> RECORDS PROVIDED

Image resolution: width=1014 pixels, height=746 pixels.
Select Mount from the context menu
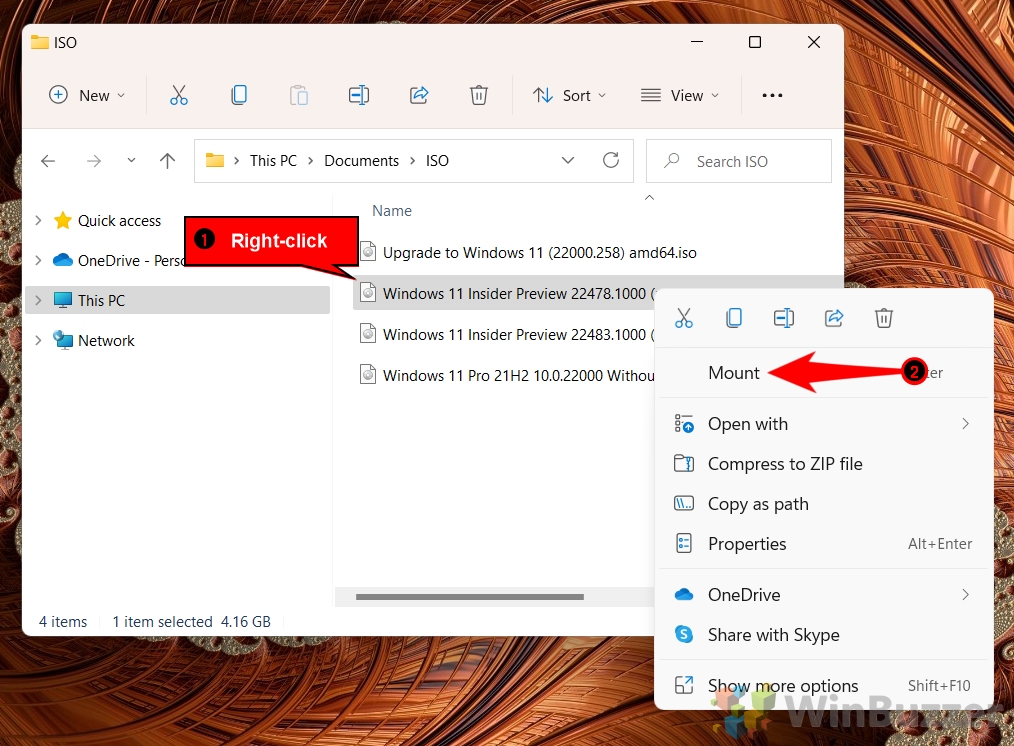(733, 372)
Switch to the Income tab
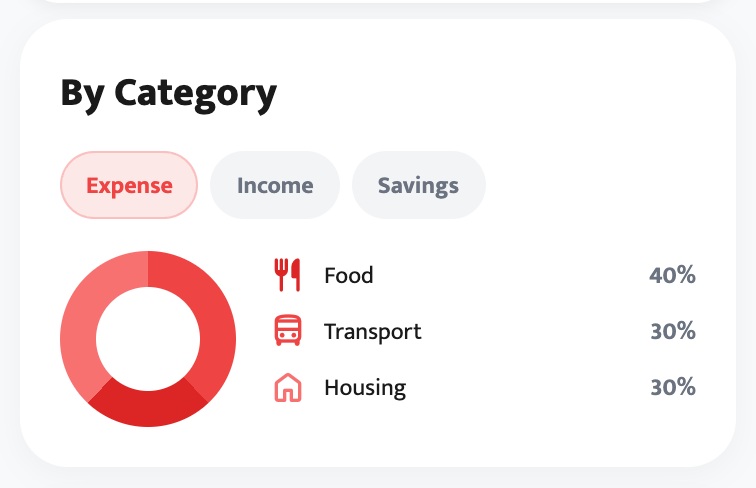The height and width of the screenshot is (488, 756). click(x=275, y=185)
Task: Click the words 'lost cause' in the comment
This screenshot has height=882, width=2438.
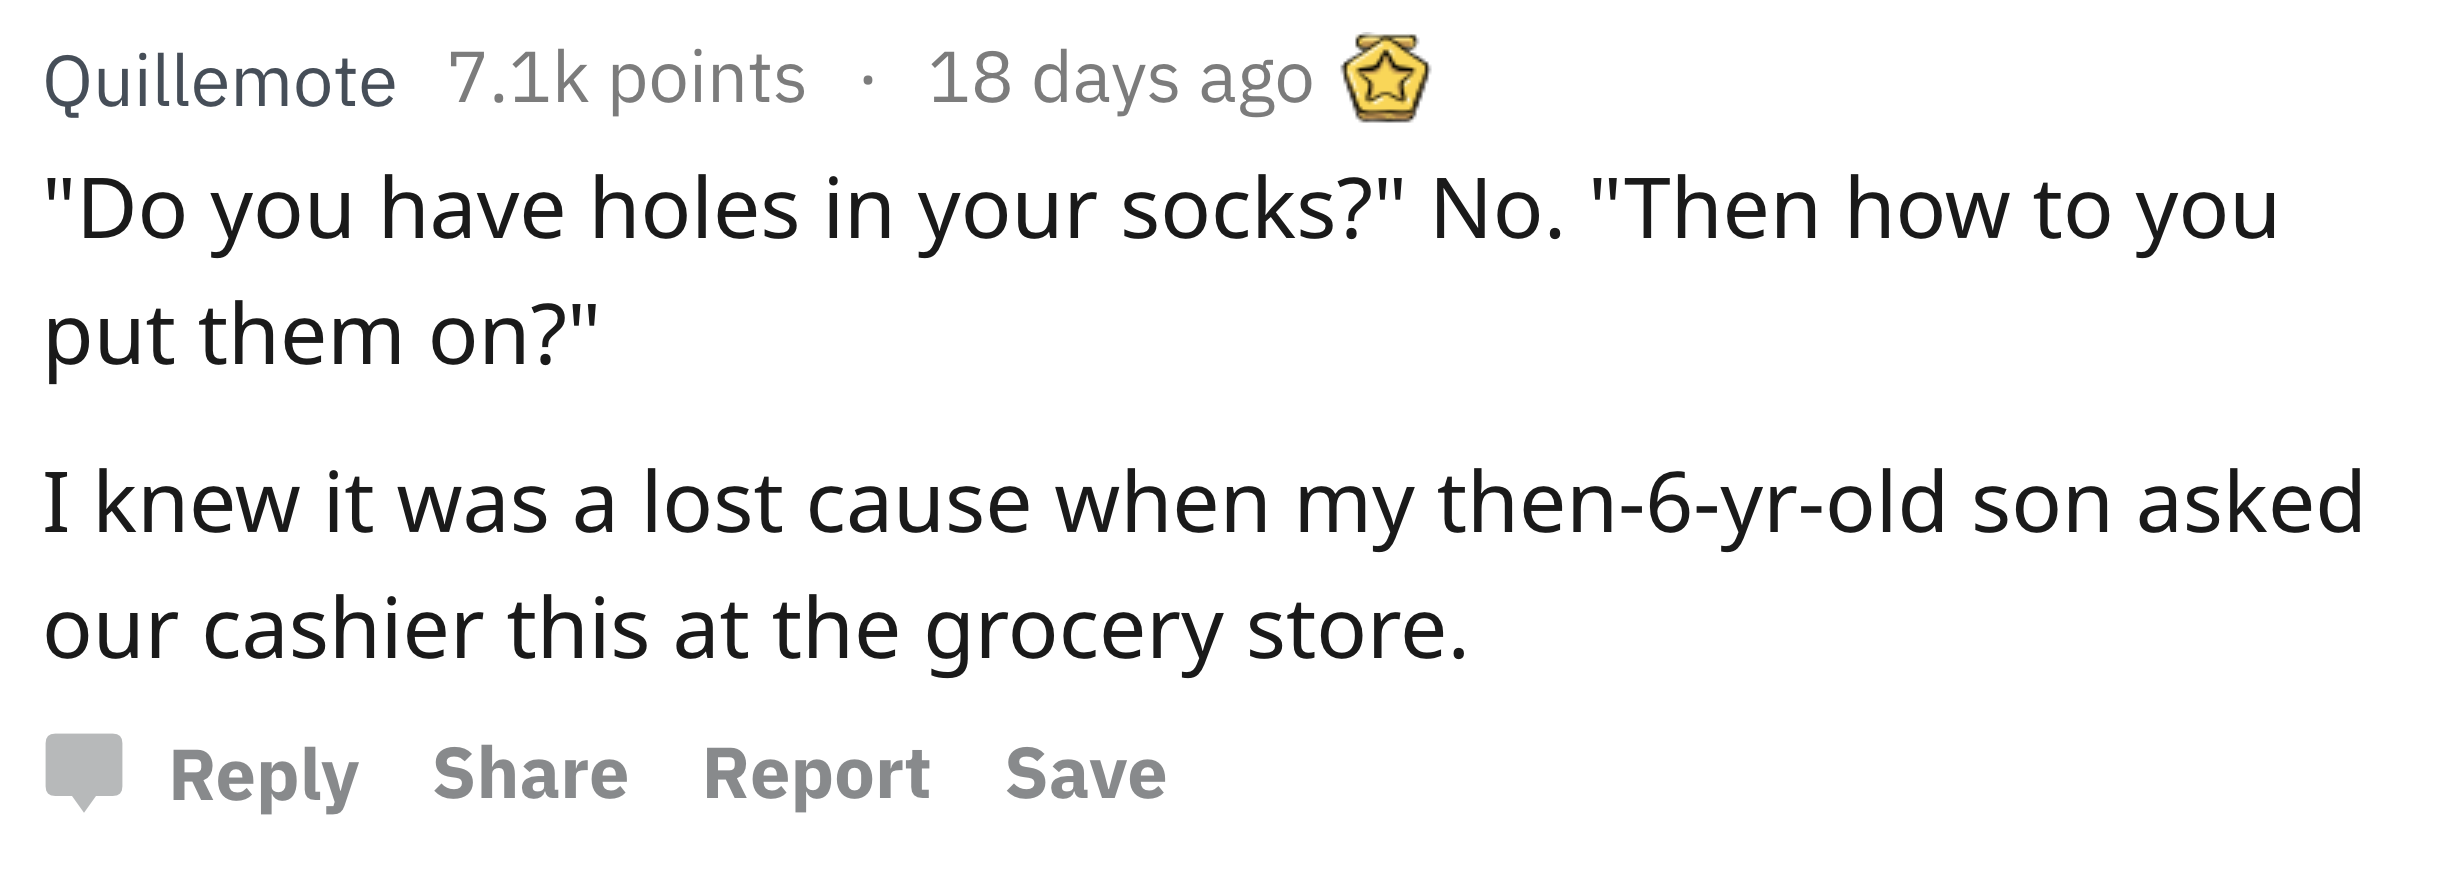Action: point(836,504)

> AIM OF THE TASK
When you transcribe the entries above, keep every word exact and leave out the pictures.

> YOUR RESPONSE
Image resolution: width=1014 pixels, height=746 pixels.
Select Mount from the context menu
(733, 372)
Switch to the Income tab
The height and width of the screenshot is (488, 756). click(x=275, y=185)
Task: Click the words 'lost cause' in the comment
This screenshot has height=882, width=2438.
Action: point(836,504)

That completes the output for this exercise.